* **Exercise**: For the word "green", find each line in the entries where it occurs and copy that line.

(Collected data)
....................

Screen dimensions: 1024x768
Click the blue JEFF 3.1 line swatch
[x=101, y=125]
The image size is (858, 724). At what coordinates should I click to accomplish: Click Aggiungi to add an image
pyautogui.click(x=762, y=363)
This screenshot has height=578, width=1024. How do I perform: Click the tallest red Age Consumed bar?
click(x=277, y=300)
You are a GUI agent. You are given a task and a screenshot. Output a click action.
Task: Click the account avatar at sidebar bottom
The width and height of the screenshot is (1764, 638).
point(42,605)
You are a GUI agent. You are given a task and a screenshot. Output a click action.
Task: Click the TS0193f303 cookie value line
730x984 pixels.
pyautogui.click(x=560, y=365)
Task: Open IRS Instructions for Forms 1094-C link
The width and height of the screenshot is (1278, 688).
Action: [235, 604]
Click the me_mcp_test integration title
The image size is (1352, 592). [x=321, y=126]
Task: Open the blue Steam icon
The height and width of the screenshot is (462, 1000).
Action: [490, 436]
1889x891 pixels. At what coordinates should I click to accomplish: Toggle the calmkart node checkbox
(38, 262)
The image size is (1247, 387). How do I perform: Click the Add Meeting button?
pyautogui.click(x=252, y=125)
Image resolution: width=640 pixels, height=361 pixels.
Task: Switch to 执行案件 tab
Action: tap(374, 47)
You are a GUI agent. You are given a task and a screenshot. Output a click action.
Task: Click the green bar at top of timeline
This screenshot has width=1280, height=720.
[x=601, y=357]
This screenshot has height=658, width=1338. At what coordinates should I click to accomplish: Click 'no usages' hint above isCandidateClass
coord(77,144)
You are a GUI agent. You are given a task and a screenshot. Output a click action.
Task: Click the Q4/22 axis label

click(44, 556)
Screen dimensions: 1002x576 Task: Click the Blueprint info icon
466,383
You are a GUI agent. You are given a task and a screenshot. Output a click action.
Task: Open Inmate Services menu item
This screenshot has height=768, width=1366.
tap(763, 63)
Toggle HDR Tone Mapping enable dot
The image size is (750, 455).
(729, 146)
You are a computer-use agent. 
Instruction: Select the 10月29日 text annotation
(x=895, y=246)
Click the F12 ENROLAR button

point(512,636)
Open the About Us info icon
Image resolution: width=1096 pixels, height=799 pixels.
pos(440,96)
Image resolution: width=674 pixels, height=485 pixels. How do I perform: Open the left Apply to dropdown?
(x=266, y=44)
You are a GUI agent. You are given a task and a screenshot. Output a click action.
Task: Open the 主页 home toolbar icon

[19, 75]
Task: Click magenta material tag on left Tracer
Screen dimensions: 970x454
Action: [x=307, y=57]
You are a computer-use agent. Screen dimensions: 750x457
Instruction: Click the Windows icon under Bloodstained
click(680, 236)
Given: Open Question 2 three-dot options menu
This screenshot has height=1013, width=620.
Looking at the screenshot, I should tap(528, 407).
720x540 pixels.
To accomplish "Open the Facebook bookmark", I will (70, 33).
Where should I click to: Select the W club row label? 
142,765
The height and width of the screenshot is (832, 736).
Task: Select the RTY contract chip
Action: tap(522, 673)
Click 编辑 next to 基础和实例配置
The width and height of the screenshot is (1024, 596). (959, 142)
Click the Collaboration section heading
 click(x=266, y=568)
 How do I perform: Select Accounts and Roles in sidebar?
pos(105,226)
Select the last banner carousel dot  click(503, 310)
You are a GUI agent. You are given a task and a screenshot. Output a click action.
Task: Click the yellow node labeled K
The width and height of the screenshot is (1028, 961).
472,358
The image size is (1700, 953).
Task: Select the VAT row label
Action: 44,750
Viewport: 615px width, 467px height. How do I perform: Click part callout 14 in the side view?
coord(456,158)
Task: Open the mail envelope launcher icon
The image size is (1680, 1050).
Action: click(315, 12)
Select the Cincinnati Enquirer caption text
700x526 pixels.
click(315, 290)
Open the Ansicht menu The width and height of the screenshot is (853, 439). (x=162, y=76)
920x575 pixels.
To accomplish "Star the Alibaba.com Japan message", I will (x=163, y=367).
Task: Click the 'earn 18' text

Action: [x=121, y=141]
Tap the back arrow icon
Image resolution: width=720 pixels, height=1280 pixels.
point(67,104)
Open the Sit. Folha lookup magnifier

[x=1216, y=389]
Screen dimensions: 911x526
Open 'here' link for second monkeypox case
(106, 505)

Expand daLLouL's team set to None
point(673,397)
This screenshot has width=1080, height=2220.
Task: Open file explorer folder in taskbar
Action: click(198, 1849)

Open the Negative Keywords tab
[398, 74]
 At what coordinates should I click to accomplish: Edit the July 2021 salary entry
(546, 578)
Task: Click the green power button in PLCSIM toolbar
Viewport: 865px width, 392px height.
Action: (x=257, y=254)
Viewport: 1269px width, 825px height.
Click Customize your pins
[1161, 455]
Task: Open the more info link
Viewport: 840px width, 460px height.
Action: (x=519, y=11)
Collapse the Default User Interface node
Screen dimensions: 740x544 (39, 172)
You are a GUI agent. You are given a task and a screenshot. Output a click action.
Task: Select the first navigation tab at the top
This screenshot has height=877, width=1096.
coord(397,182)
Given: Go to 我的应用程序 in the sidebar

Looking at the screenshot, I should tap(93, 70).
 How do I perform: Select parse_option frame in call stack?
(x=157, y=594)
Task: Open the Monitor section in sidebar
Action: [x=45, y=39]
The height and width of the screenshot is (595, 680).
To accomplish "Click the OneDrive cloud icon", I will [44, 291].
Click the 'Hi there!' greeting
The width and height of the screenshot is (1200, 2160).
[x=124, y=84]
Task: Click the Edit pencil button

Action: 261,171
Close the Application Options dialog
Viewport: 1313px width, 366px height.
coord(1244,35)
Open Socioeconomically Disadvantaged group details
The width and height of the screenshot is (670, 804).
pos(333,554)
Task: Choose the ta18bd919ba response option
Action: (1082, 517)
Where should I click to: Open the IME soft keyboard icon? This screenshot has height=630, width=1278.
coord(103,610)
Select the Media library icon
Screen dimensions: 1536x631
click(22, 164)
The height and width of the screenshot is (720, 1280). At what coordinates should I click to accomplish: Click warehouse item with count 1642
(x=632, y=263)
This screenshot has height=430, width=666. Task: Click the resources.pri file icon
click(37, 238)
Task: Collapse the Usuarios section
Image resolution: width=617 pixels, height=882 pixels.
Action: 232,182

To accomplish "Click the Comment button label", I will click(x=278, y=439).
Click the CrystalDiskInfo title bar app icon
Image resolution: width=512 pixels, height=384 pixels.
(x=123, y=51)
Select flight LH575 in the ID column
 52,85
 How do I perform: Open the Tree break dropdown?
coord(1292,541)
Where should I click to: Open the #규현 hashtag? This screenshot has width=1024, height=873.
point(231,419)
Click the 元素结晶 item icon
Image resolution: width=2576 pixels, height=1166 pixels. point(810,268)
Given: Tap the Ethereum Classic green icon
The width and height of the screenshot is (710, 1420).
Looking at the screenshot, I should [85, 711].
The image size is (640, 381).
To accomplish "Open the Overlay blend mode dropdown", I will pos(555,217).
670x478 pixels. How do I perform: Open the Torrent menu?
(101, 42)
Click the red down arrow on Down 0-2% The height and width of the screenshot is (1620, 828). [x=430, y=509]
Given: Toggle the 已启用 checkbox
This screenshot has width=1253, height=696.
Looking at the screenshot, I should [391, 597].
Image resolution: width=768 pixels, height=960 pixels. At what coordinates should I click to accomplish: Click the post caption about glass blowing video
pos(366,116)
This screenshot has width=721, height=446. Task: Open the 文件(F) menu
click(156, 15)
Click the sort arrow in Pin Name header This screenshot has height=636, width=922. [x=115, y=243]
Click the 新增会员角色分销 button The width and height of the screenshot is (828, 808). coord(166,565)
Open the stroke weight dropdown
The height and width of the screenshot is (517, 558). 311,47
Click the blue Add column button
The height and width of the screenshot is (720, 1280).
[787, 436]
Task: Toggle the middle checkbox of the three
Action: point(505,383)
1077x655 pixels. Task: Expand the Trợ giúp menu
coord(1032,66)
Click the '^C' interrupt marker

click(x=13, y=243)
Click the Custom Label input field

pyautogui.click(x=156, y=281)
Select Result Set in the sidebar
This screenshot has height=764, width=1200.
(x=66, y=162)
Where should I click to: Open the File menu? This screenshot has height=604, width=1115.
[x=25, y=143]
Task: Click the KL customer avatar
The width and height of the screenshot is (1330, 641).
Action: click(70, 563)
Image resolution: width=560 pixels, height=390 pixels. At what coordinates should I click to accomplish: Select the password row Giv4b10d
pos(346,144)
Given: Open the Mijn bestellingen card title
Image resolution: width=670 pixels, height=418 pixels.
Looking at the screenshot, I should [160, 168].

....................

* **Expected output**:
Task: Click the green bar at top of timeline
Task: Click the green power button in PLCSIM toolbar
Given: Tap the Ethereum Classic green icon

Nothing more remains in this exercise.